I find that the easiest way to understand what C2HS does is to look at the Haskell code it generates. In this case, the function hook
{#fun unsafe Initialized as ^ {alloca- `Bool' peekBool*} -> `()' discard*- #}
results in the following Haskell code (slightly tidied up):
initialized :: IO Bool
initialized =
alloca $ \a ->
initialized'_ a >>= \res ->
discard res >>
peekBool a
foreign import ccall unsafe "Control/Parallel/MPI/Internal.chs.h MPI_Initialized"
initialized'_ :: Ptr CInt -> IO CInt
Here, the "-
" following the marshaller for the input argument in the function hook means that that argument doesn't actually appear as an argument to the resulting Haskell function -- in this case what happens is that some space is allocated for the argument to MPI_Initialized
(using alloca
), the C function is called using a pointer to that allocated space, and the output of the Haskell function is returned using peekBool
to extract a value from the allocated space.
The type of the Haskell function that C2HS produces is just IO Bool
, i.e. the "input" parameter doesn't appear anywhere. (The C2HS documentation does kind of say this, but it's quite hard to interpret what it means until you've seen an example!)
The output marshaller just throws away the result of the call to the MPI_Initialized
C function, which is a status code that isn't very interesting in this case. The real return result from the Haskell code that C2HS produces is generated by the output marshaller for the pointer argument to the MPI_Initialized
function.
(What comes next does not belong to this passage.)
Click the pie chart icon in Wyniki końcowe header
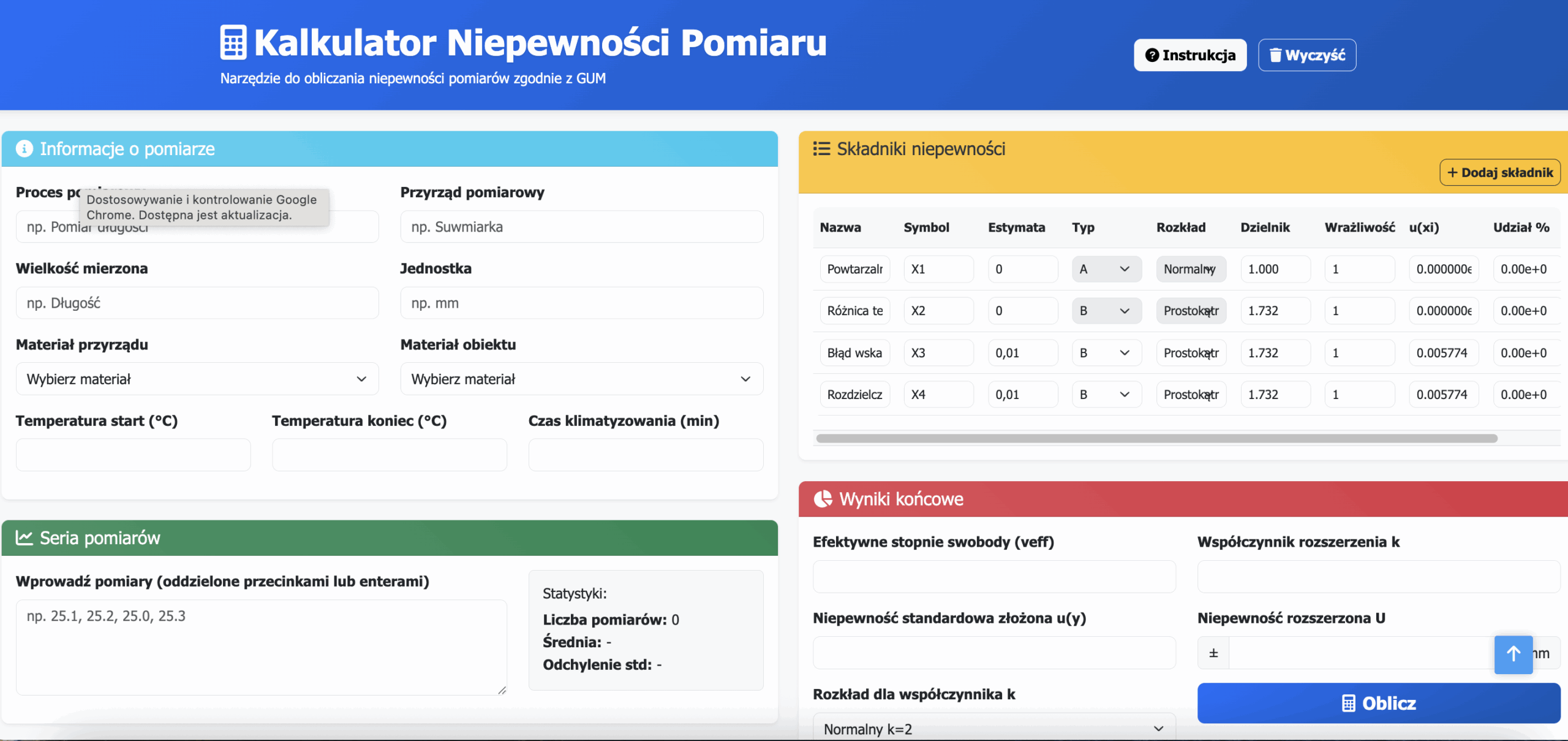1568x741 pixels. pos(823,499)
The peekBool
function reads an integer value from a C int *
pointer and converts it to a Haskell Bool
; the "*
" in the output marshaller means that this value should be returned in the IO
monad.
This pattern of allocation with a "-
" as input marshaller, some sort of "peek" function with an "IO *
" as an output marshaller (and often discaring the C function's return value as well) is quite common. A lot of C libraries use this pattern of assigning results via pointers, and keeping track of pointer allocations by hand in Haskell is annoying, so C2HS tries to help with managing that for you. It takes a while to get used to where to put all the "-
"s and "*
"s, but looking at the Haskell code that C2HS generates is a really good way to understand what's going on.